__EXCERPT__:
......

EMPATHY allows us to feel the emotions of others, to identify and understand their feelings and motives and see things from their perspective. How we generate empathy remains a subject of intense debate in cognitive science.
Some scientists now believe they may have finally discovered its root. We're all essentially mind readers, they say. The idea has been slow to gain acceptance, but evidence is mounting.
In 1996, three neuroscientists were probing the brain of a macaque monkey when they stumbled across a curious cluster of cells in the premotor cortex, an area of the brain responsible for planning movements.
The cells fired not only when the monkey performed an action, but also when it saw the same action performed by someone else. The cells responded the same way whether it reached out to grasp a peanut, or merely watched as another monkey or a human did.
Appropriately, the scientists named them "mirror neurons".
Later experiments confirmed the existence of mirror neurons in humans and revealed another surprise. In addition to mirroring actions, the cells reflected sensations and emotions.

......

__EXTRACTED DATA__:
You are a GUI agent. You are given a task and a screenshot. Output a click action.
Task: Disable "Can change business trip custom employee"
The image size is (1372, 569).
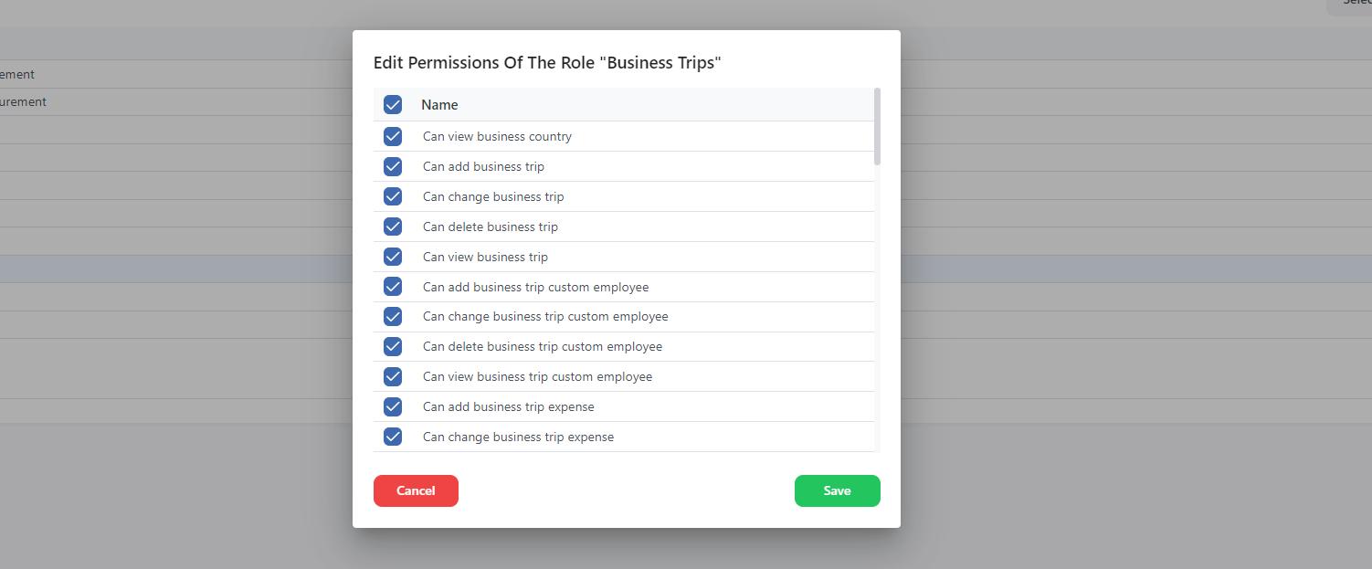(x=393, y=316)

......

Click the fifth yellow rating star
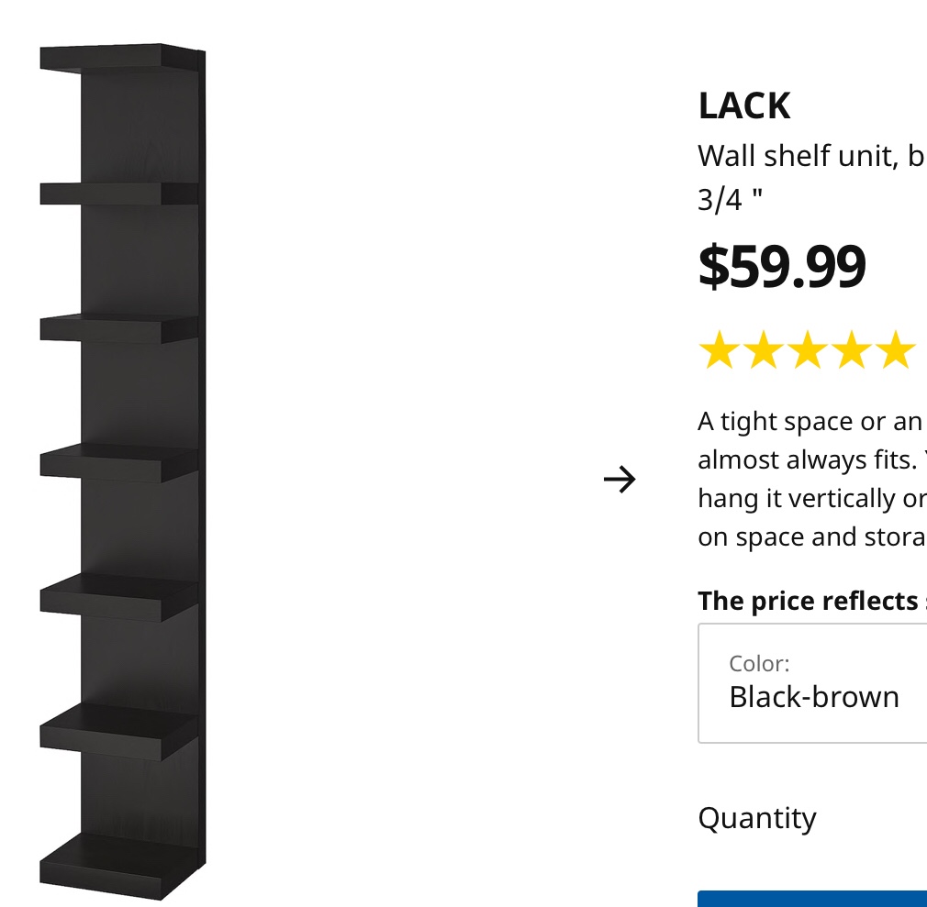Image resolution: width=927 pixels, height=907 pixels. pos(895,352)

......

__THE TASK__: Could you continue the article on empathy and mirror neurons, starting right after its last sentence?

__RESPONSE__:
"Mirror neurons suggest that we pretend to be in another person's mental shoes," says Marco lacoboni, a neuroscientist at the University of California, Los Angeles School of Medicine. "In fact, with mirror neurons we do not have to pretend, we practically are in another person's mind."
Mirror neurons may help cognitive scientists explain how children develop a theory of mind (ToM), which is a child's understanding that others have minds similar to their own.
Over the years, cognitive scientists have come up with a number of theories to explain how ToM develops. The "theory theory" and "simulation theory" are currently two of the most popular.
Theory theory says children collect evidence -- in the form of gestures and expressions -- and use their everyday understanding of people to develop theories that explain and predict the mental state of people they come in contact with.
Simulation theory states that we place ourselves in another person's "mental shoes", and use our own mind as a model for theirs.
But the two theories are not mutually exclusive. If the mirror neuron system is defective or damaged, and our ability to empathise is lost, the observe-and-guess method of theory theory may be the only option left. Some scientists suspect this is what happens in autistic people, whose mental disorder prevents them from understanding the intentions and motives of others.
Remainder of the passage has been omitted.